Brothers, the new film by Jim Sheridan, director of My Left Foot and In America, could have been a powerful story if it had been told like it was in the preview. The preview leads you to believe that Jake Gyllenhaal and Natalie Portman have an affair while Portman's husband (and Gyllenhaal's brother), Tobey Maguire, is thought KIA in Afghanistan. This is not the case, and the film suffers because of it.The story Brothers tells is largely from Maguire's perspective (He narrates certain sections.). He is a career military man, just like his father before him, and is a Captain in the Marines. He has a wife and two little girls, and feels largely out of place in civilian life, because all he knows how to do is be a soldier.
At the beginning of the film, he picks his low-life loser brother up from prison, out on parole for armed robbery. This is Gyllenhaal's character, tattooed up and cursing up a storm at any mention of what he's going to do with his life. Gyllenhaal and Maguire's father, a Vietnam vet (played by Sam Shephard), constantly boasts of his good son, Maguire, while bad mouthing Gyllenhaal, asking, "Why can't you be more like him?" The first quarter of the movie is this scene played over and over again, with Shephard saying the same thing, Maguire defending his brother, and Gyllenhaal storming out in anger.

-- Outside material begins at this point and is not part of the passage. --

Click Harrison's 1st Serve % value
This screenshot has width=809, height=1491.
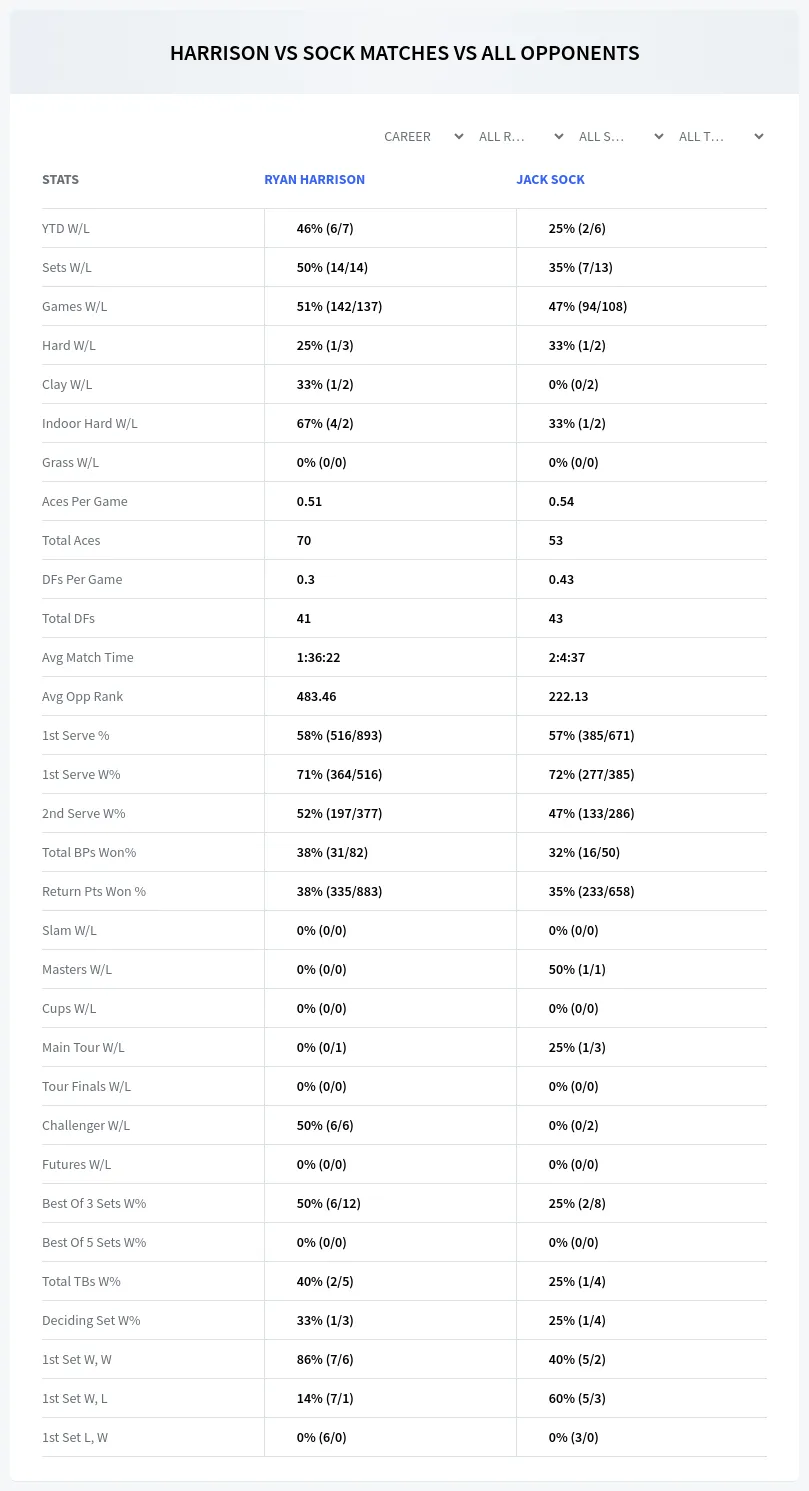pos(339,735)

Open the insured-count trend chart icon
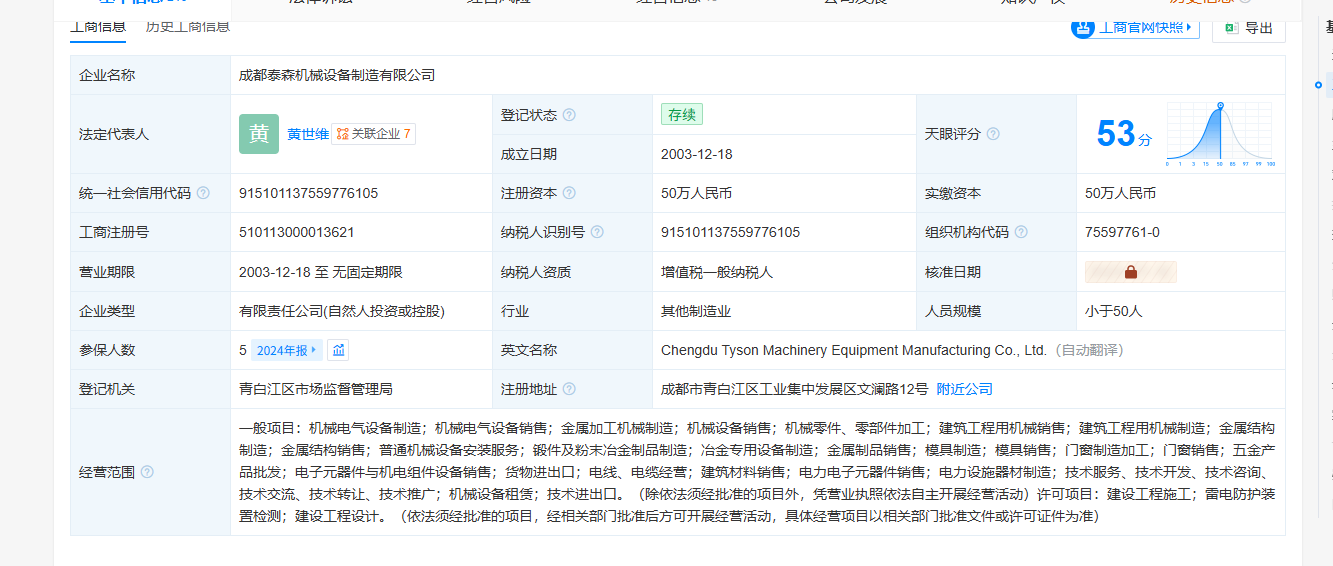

Then Maguire is sent over to Afghanistan again, and his helicopter is shot down, and he is thought dead. News is delivered to Portman, and she breaks down. Her life is empty without him, and Gyllenhaal fills the gap. The script develops Gyllenhaal not as a slimy interloper, taking advantage of Portman and making ill advances, but as a kind presence, the cheerful big brother/uncle who tries to wipe the tears away by making a snowman with his nieces and taking everyone ice skating, by fixing up his sister-in-law's kitchen from the mess it is into a pristine white palace. He has lost just as much as they have - his guiding light, the brother who saved him from drowning when they were young, the brother who constantly pulled him out of whatever mess he was in, and kept forgiving him, pointing him back in the right direction, convinced he would find his way.
Eventually, we learn that Maguire is not dead, and is being held, along with a fellow soldier, in a POW camp in the mountains by vicious Taliban soldiers who execute a man right in front of them to show they mean business. They will eventually torture Maguire and the other soldier in an effort to get them to betray intelligence. These scenes of torture and suffering are intercut with Gyllenhaal and Portman's slow build to a romantic interlude, as Gyllenhaal continues to help Portman pull it together, and Portman begins the emotional journey of letting her husband go.
It is here that the movie slips up and becomes something less powerful than it should have been. Gyllenhaal and Portman only kiss, and never consummate their love affair. Then Maguire returns from the dead, and the story becomes about how he has been changed by war, fragmented into a paranoid, compulsive, disbelieving, tortured and violent man, lost to everything and everyone around him, and prone to creeping around his property at night, gun drawn, reacting to the neighbor's dog as if it were the Taliban back to retrieve what's left of him.
Since Gyllenhaal and Portman had only an innocent, fleeting moment together, which they both retreated from, there is no pressure on their part to feel guilt or regret. Therefore, the conflict lies exclusively with Maguire to stomp around and batter the new kitchen cabinets ("Do you know what these hands can do?"), and wave his gun around, and show the whites of his eyes. Maguire immerses himself in the role, and we are convinced of the torture he is going through, but it would have been a more powerful story, a more gut-wrenching and thought-provoking story, if Gyllenhaal and Portman had actually consummated their relationship, and were in love; If Gyllenhaal's nieces had accepted that their real father was gone, and Gyllenhaal was their new one; If Portman and company had laid Maguire to rest and started to build a new life, and were now forced to deal with not only his return, but the tortured, conflicted soul in need of the nurture and love they can no longer provide. But that's not what happens.
Brothers becomes about a crazy brother that everyone tries to keep under control before he kills himself and those around him. It could have been about that, and about so much more. Too bad, because there are scenes of real power here, as when Shephard apologizes to Gyllenhaal, seeing that his troubled son is a kind soul capable of charity and selflessness, or when Portman's oldest daughter refuses to put on the black dress for her father's funeral, and Portmans says, "We have to do this."
There is a scene toward the end that broke my heart, where Maguire, in a stand-off with the police, turns to his brother, pleading for help, and says, "I'm drowning, Tommy." If the whole movie had been like that ...
1 comments:
I saw Brothers this weekend and it was amazing. I recommend for everyone to see it. According to Arizona Republic: "It was good- hard to watch kid’s cry- great performances."